Light The Torch : Revival

Label : Nuclear Blast

Date de sortie : 30/03/2018

Chro by Slaytanic  Note : 13/20

Membres :

  • Howard Jones – Chants
  • Francesco Artusato – Guitares
  • Ryan Wombacher – Basse
  • Mike Sciulara – Batterie

Titres :

  1. Die Alone
  2. The God I Deserve
  3. Calm Before The Storm
  4. Raise The Dead
  5. The Safety Of Disbelief
  6. Virus
  7. The Great Divide
  8. The Bitter End
  9. Lost In The Fire
  10. The Sound Of Violence
  11. Pull My Heart Out
  12. Judas Convention

Light The Torch ne vous dit peut-être rien mais Devil You Know, ça vous dit sûrement plus quelque chose. Et vu la gueule du line-up, ça ne semblerait pas illogique. Avec des membres issus de groupes comme Killswitch Engage, All Shall Perish, Bleeding Through et Extinction A.D., ça fait solide sur une carte de visite mais des raisons de copyright – et donc d’argent – ont forcé le combo américain à changer de nom suite à l’éviction de John Sankey, leur ancien batteur. « Devil You Know is dead, long live Light The Torch » pourrait-on dire ? Revival, premier album du groupe sous son nouveau nom sorti le 30 mars dernier chez Nuclear Blast, semble en être un début de réponse.

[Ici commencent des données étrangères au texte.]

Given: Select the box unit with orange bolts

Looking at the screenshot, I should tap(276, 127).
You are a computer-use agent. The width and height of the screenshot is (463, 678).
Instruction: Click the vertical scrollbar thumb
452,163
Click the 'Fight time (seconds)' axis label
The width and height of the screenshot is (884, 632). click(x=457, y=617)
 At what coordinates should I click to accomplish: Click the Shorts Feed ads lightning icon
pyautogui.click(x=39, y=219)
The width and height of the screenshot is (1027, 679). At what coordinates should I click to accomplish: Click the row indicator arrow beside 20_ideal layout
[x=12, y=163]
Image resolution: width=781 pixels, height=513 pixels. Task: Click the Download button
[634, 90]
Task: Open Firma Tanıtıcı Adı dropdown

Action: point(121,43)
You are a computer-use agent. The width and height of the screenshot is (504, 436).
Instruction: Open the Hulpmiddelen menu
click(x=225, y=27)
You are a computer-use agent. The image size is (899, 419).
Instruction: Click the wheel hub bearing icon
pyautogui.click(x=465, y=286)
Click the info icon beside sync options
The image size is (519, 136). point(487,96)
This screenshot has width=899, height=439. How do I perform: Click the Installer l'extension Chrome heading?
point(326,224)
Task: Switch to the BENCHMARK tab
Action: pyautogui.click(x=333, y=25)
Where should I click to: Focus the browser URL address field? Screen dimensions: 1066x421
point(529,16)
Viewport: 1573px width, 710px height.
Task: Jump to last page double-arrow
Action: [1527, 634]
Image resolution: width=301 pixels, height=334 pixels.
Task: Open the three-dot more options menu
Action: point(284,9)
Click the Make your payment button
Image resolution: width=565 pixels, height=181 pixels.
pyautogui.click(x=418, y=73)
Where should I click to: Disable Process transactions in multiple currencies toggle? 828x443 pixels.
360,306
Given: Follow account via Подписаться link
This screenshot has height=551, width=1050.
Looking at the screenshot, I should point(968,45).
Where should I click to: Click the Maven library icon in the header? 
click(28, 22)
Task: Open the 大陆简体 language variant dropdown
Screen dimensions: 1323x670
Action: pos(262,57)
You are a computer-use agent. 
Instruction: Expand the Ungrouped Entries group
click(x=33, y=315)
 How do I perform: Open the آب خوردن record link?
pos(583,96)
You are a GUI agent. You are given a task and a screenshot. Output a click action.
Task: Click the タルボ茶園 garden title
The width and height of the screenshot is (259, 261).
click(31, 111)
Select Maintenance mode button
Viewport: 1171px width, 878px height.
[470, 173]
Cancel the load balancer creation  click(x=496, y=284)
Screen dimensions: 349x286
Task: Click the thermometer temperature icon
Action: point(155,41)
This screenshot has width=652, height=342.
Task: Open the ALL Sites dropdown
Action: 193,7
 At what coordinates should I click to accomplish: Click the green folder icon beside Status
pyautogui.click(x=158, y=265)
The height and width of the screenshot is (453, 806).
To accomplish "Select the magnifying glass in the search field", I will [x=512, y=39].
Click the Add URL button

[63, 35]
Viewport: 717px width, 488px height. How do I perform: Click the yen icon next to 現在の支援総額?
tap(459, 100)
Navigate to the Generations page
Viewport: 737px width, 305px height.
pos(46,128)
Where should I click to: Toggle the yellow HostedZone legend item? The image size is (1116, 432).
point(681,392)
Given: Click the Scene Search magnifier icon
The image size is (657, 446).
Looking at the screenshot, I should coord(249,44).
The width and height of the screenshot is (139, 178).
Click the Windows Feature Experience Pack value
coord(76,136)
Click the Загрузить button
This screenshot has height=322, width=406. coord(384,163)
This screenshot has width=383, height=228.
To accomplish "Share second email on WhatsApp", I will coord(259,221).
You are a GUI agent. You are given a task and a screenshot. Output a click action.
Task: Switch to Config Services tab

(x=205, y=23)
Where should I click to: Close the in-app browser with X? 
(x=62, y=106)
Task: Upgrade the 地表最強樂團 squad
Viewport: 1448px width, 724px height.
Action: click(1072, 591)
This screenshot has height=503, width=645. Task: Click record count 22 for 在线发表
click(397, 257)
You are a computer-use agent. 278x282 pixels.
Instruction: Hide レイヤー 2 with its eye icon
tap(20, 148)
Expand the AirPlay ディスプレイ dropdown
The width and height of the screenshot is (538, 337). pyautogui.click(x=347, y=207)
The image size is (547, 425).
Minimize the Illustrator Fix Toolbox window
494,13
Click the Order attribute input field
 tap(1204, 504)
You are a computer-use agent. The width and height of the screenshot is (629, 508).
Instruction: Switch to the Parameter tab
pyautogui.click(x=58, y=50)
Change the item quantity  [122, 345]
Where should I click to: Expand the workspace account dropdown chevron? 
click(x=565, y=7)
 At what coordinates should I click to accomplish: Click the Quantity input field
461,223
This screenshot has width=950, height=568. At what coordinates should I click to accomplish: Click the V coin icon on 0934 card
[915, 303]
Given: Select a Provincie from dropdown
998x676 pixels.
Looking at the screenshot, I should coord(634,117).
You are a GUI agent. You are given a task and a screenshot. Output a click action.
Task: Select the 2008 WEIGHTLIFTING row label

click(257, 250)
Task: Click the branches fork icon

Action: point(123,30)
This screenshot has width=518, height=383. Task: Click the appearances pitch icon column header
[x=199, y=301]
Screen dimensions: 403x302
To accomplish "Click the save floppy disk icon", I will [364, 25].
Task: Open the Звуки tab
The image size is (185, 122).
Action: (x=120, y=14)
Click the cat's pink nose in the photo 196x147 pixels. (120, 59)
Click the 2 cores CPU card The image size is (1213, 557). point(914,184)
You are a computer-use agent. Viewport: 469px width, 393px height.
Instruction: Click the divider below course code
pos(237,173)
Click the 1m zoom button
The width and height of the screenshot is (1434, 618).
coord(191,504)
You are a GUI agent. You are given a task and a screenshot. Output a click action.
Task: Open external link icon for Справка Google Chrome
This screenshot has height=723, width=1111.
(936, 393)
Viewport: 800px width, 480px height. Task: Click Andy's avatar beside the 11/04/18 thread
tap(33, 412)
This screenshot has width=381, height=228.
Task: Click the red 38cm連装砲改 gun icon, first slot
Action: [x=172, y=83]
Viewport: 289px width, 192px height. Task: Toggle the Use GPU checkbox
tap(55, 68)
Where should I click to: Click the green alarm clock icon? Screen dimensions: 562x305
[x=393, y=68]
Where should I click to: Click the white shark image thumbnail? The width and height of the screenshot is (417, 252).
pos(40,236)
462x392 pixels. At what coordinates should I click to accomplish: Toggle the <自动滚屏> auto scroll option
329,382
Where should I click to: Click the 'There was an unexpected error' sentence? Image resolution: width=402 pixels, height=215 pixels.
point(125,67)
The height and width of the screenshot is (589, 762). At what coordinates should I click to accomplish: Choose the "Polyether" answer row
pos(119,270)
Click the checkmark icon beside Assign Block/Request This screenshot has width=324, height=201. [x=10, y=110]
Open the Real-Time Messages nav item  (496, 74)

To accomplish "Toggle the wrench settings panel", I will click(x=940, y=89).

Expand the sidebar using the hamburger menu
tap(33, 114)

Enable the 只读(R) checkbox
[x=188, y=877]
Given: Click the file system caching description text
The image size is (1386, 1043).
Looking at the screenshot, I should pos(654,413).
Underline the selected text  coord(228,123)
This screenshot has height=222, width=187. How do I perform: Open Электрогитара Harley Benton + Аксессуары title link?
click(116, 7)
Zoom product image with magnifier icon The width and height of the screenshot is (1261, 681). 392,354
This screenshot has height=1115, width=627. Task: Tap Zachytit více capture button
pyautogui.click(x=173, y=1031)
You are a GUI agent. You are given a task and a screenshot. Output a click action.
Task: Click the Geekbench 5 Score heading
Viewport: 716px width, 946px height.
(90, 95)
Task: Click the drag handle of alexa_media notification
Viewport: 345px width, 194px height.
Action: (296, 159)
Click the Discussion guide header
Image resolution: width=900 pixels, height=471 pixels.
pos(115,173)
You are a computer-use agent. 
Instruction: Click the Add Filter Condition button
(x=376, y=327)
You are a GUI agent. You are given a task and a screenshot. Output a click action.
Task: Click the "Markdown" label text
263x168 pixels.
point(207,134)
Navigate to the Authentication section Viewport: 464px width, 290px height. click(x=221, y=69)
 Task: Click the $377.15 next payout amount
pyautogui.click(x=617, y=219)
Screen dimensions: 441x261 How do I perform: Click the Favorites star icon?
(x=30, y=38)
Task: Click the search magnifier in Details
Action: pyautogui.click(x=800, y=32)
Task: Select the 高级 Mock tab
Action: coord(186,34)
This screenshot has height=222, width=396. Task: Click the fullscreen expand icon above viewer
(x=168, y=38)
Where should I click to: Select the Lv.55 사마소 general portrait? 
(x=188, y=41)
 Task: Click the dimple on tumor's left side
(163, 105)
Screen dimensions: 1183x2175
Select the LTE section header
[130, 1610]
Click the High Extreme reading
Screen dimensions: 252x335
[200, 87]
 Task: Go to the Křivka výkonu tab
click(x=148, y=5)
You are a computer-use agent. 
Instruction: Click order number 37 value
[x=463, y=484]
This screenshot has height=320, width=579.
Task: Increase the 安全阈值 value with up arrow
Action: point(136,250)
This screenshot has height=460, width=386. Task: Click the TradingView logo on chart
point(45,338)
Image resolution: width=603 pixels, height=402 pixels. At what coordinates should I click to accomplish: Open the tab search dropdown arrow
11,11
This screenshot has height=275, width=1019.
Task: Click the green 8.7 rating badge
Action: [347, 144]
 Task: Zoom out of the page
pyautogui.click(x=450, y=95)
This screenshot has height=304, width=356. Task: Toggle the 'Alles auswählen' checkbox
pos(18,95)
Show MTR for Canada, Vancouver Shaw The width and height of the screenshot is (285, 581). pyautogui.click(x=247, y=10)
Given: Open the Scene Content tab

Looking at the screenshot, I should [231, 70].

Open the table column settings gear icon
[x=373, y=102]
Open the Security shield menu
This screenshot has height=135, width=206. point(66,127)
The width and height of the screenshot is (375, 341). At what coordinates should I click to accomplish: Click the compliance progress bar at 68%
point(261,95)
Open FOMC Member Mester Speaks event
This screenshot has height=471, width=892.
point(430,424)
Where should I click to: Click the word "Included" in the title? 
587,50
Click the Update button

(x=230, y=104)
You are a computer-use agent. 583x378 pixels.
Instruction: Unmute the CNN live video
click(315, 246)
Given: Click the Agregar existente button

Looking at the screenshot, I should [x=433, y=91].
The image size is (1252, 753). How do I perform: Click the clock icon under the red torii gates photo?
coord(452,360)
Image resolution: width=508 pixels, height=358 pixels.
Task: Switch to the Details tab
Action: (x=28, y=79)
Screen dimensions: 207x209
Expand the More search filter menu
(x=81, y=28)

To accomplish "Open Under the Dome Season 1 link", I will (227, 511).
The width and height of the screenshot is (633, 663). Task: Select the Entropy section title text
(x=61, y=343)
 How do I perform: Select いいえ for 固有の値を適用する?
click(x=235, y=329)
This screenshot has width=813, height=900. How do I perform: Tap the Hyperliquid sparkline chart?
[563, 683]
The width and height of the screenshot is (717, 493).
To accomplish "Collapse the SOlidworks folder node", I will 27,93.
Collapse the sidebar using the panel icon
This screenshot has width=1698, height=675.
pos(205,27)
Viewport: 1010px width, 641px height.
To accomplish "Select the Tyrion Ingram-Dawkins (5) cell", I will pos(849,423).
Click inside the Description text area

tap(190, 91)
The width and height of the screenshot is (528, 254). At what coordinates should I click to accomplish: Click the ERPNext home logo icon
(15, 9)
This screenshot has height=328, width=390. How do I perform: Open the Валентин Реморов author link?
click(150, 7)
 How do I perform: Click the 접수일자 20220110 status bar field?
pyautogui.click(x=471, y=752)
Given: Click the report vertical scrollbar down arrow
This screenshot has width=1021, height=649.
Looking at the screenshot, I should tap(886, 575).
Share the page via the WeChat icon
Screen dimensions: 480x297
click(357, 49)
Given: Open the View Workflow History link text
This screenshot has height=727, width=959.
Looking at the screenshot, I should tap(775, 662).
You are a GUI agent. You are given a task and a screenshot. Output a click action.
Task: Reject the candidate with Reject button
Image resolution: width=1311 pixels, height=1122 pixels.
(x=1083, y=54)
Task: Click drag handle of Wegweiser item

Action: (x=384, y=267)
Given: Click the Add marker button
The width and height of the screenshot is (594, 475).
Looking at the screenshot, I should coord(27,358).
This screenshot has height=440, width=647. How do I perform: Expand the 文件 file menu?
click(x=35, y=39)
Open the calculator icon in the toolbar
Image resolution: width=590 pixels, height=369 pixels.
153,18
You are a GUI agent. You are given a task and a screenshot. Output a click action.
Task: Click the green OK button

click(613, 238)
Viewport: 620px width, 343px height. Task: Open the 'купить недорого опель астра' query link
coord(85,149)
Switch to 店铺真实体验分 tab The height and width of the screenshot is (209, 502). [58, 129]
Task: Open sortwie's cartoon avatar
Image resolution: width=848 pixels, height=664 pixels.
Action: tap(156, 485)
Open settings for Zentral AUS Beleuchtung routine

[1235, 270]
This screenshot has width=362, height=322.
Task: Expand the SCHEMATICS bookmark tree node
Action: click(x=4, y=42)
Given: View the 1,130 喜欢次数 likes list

En faisant un résumé bête et méchant, voir ce nouvel opus comme une simple et énième ponte de catchy metal US (limite FM) serait assez peu éloigné de la vérité mais serait franchement réducteur. Des chansons comme « The God I Deserve », « Virus », « The Bitter End » ou « Pull My Heart Out » par exemple possède franchement de gros riffs bien lourds couplés à un refrain mélodiquement irréprochable, « Calm Before The Storm » est taillé pour le live à n’en pas douter, « Raise The Dead » et « Pull My Heart Out » pourraient presque sonner comme du Göteborg metal mais c’est « The Sound Of Violence » qui frappe le plus fort : riffs ultra graves, chants hurlés, ambiances plus agressives et refrain parfait, ça c’est le titre qui se démarque et qui déboite ! A peine deux minutes trente (malheureusement) mais une belle tarte.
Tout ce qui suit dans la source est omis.